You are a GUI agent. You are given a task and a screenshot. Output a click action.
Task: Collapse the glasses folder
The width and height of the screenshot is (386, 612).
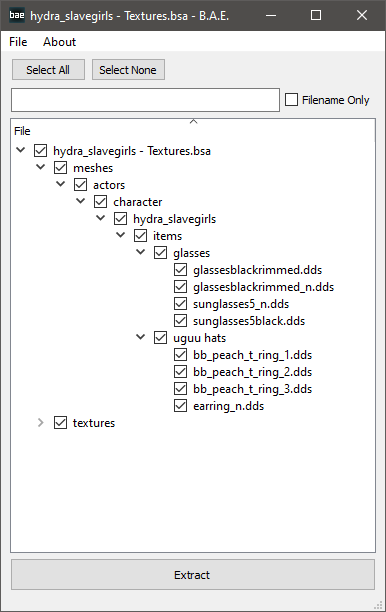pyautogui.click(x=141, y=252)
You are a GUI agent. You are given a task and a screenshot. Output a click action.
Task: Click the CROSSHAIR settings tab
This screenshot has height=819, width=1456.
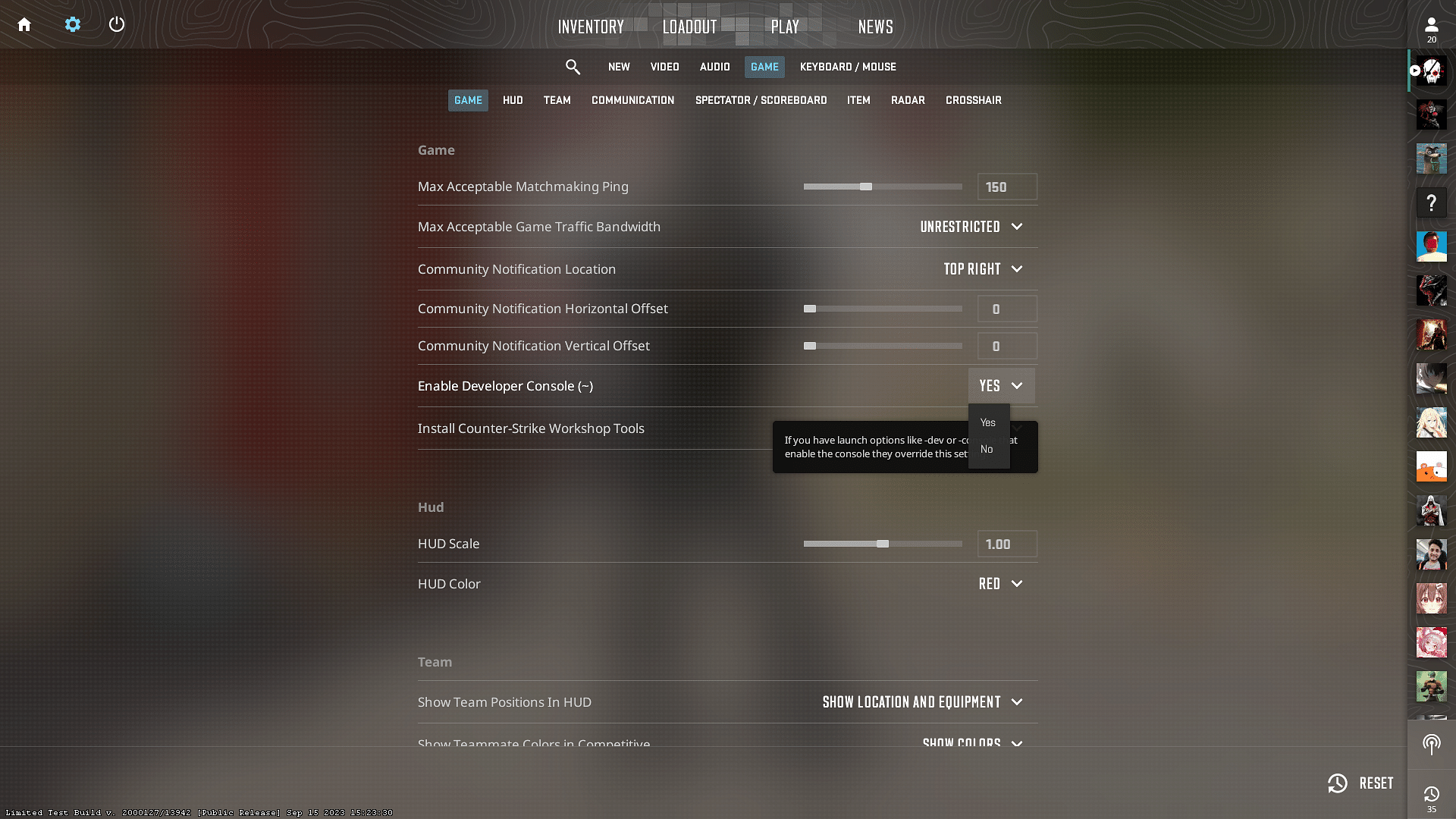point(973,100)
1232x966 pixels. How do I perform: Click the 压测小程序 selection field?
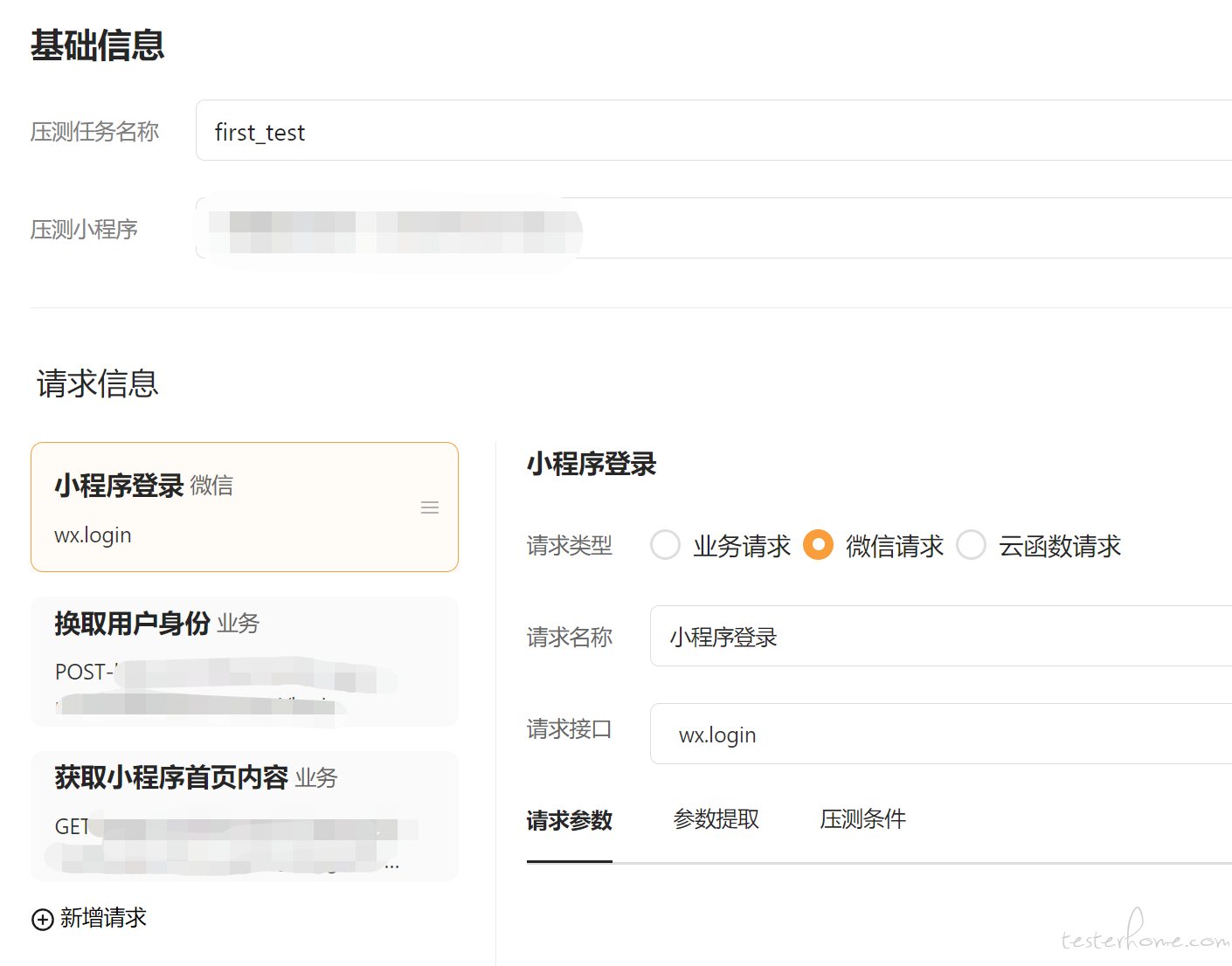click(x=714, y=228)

----

◆ Directions
Turn the lines running from the one containing "1232x966 pixels. How" through the end of the material, inclusive, into a JSON list of strings, one string per line, omitting blank lines. Leave the pictures out of the answer.

◆ Written solution
[
  "1232x966 pixels. How do I perform: Click the 压测小程序 selection field?",
  "click(x=714, y=228)"
]